Beyonceleaves toilet seat up at V Festival prompting rumours she’s secretly a man.

Alan Arkin caught having sex with Sandra Bullock in the back of an ice cream van.

Tom Hanks denies he doesn’t like brown bread. “He’s a fan!” claims his agent.

Mike Myers claims Austin Powers 4 will feature the secret agent battling the Nazis. In the future. On the edge of a Black Hole.

Gary Oldman tells UK TV chat show host David Frost that he was shocked when he was recently told he was married to Uma Thurman. “I can’t remember any of it,” said a puzzled Oldman.

Ethan Hawke confesses he has spent the night with Julie Deply but said he only “Vigorously rubbed the tip of my penis against her right nipple so it doesn’t count.”

Richard Linklater‘s ex girlfriend claims the director has an irrational fear of overcooked sausages.

One Direction‘s tour bus crashes into oncoming traffic after the band refuse to change direction on a motorway. “Did you think it was just a clever name?” said a band spokesman.

Brad Pitt proposes to a Giant Praying Mantis. “I thought it was Angie, I didn’t have my glasses on,” said an embarrassed Pitt.

Sharon Stone reveals the secret to a healthy middle aged sex life. “Fisherman’s Friends,” said Stone.

Jennifer Aniston‘s partner Justin Theroux admits they have yet to consummate their relationship; “I’ve only vigorously rubbed the tip of my penis against Courtney Cox’s left nipple so it doesn’t count.”

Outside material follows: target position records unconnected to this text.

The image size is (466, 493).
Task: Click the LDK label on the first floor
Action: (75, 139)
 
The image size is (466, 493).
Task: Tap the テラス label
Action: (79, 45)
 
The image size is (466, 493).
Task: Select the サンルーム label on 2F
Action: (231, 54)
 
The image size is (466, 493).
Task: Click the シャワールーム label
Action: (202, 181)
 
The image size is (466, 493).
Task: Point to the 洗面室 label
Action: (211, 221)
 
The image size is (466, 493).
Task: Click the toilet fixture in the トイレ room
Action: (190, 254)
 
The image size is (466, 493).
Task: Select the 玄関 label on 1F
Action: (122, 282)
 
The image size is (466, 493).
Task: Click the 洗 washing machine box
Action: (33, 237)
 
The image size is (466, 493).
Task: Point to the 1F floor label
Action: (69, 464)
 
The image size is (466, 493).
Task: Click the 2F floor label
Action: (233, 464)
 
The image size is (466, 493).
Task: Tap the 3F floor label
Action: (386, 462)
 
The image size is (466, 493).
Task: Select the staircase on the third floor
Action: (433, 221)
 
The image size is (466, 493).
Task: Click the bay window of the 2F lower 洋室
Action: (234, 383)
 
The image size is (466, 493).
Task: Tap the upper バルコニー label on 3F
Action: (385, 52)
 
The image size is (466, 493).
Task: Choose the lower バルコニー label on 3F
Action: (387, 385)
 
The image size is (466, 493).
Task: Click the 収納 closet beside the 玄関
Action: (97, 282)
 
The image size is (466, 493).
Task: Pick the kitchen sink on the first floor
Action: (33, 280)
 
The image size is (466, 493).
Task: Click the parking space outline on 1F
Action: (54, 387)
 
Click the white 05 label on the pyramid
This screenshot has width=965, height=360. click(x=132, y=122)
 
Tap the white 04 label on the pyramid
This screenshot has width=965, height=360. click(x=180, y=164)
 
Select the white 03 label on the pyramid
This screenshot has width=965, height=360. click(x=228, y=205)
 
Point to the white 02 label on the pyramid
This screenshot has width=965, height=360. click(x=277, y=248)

Keanu Reeves likes Toast. “Toast is nice,” said Keanu.

Steven Seagal admits he was addicted to several substances throughout the 90s. “Tippex, Marker Pens, Creosote. You name it, I was sniffing it.”

Bridget Fonda found alive and well in a cornfield in Iowa. “If you build it they will come,” said a delirious Fonda.

Johnny Depp admits he’s only doing Pirates of The Caribbean 5 for the money. “I’m building a 100ft tall Golden Pyramid on my private island,” said Depp. “And these scarves I wear are not as cheap as they look.”